#### DATA FOR PROCESSING:
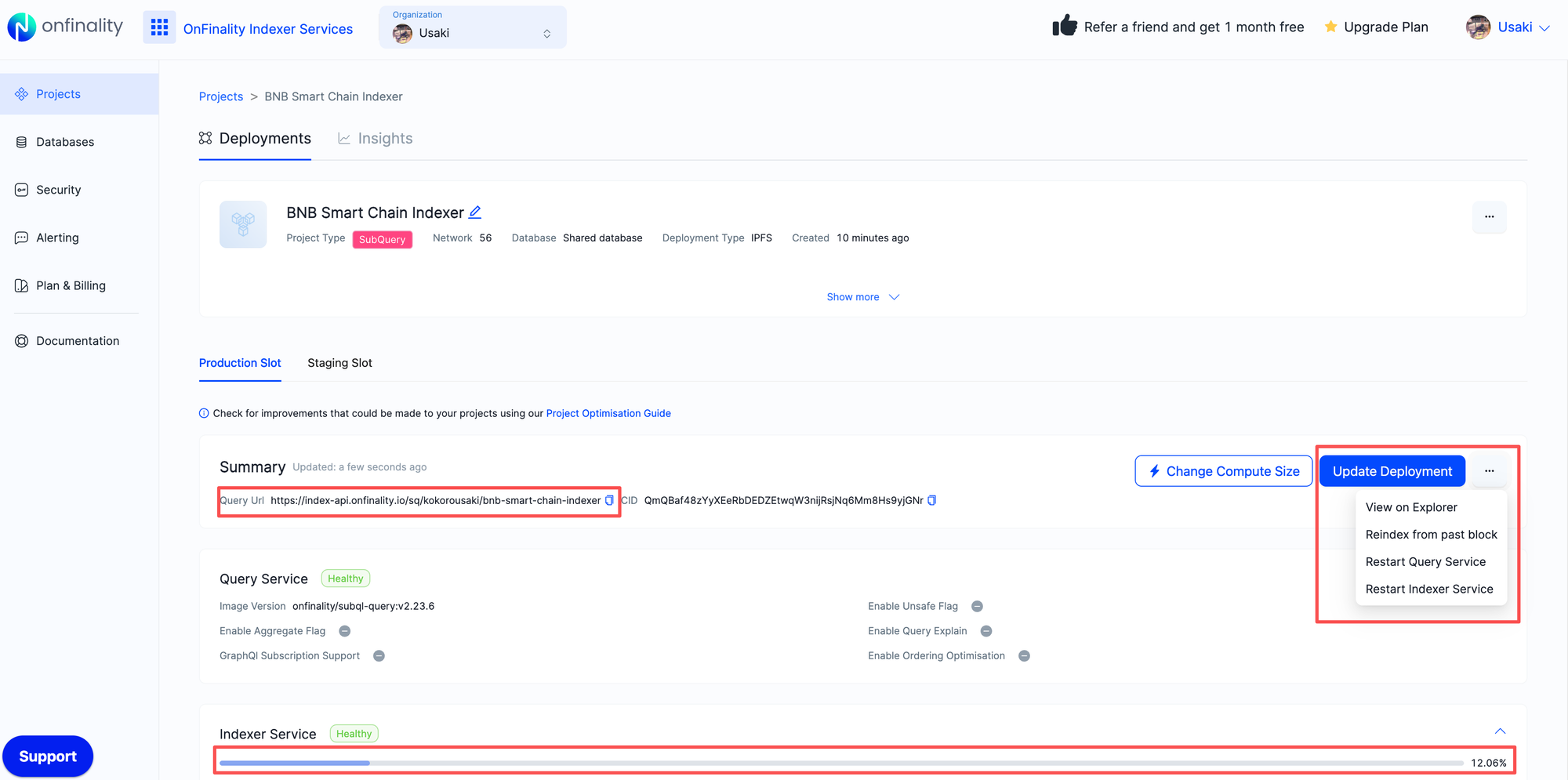Go to Plan & Billing
The image size is (1568, 780).
[71, 285]
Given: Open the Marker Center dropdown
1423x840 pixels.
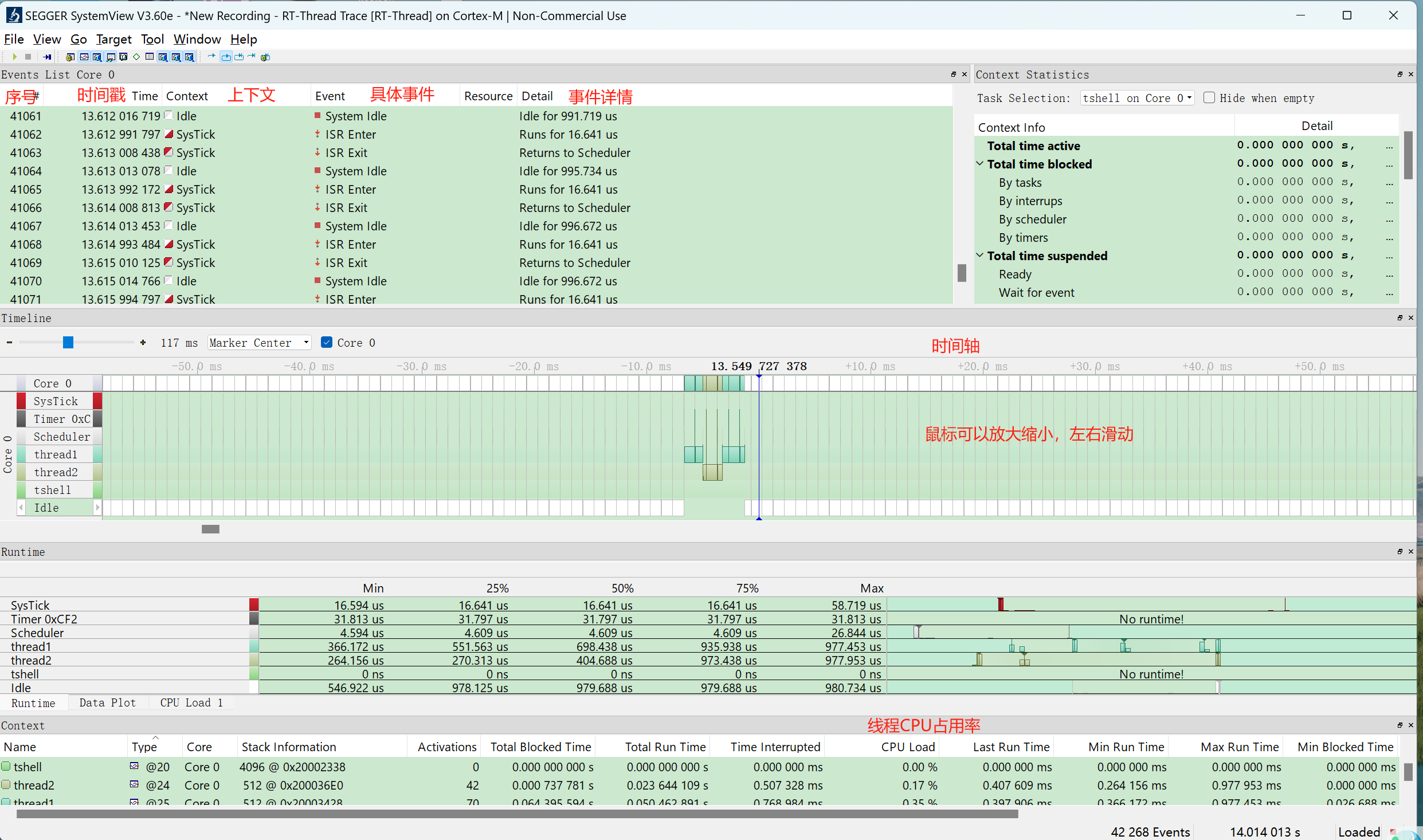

#### WORK TO BE COMPLETED:
Without the pictures, reproduce each line from the one containing "Given: Open the Marker Center dropdown" through the last line of the material above, both of those lines included.

#### WRITTEN RESPONSE:
Given: Open the Marker Center dropdown
1423x840 pixels.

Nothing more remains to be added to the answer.